Let's create a new notebook. In the Launcher tab which has opened by default, click "Python 3" under the Notebook heading. This will create a new and empty notebook named
Untitled.ipynb in the current directory.
Let's try to import our packages. If everything is configured as it should be, you should see no errors. Type the following into the first cell and click "play" button to execute it and create a new cell.
import numpy as np # for multi-dimensional containers import pandas as pd # for DataFrames import plotly.express as px # plotly express import plotly.graph_objects as go # for data visualisation import plotly.io as pio # to set shahin plot layout from tensorflow import keras # neural networks API pio.templates['shahin'] = pio.to_templated(go.Figure().update_layout(legend=dict(orientation="h",y=1.1, x=.5, xanchor='center'),margin=dict(t=0,r=0,b=40,l=40))).layout.template pio.templates.default = 'shahin'
If we followed all the instructions and didn't encounter any errors, everything should be working.
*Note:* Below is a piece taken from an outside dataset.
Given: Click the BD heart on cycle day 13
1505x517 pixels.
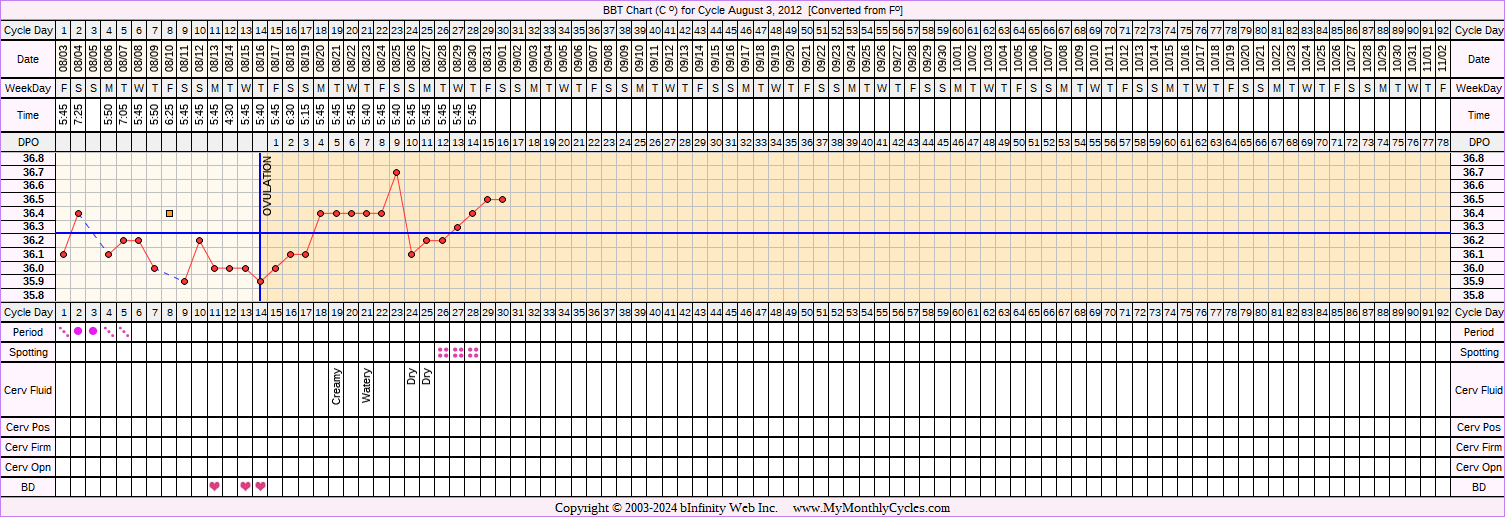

The last two lines beginning with
pio.templates are modifications made to the colours/margins of all figures rendered by Plotly, and do not need to be included.
Enter the following code into the new and empty cell (below the first one) to test if Plotly visualisations will render within the notebook.
tips = px.data.tips() fig = px.histogram(tips, x="total_bill", color="sex") fig.show()
If the Jupyter Lab extension is installed and functioning, you should see an interactive histogram.
In this section we've downloaded, installed, configured, and tested our environment such that we're ready to run the following examples and experiments. If you ever find that you're missing packages, you can install them in the same way as we installed numpy and the others in this section.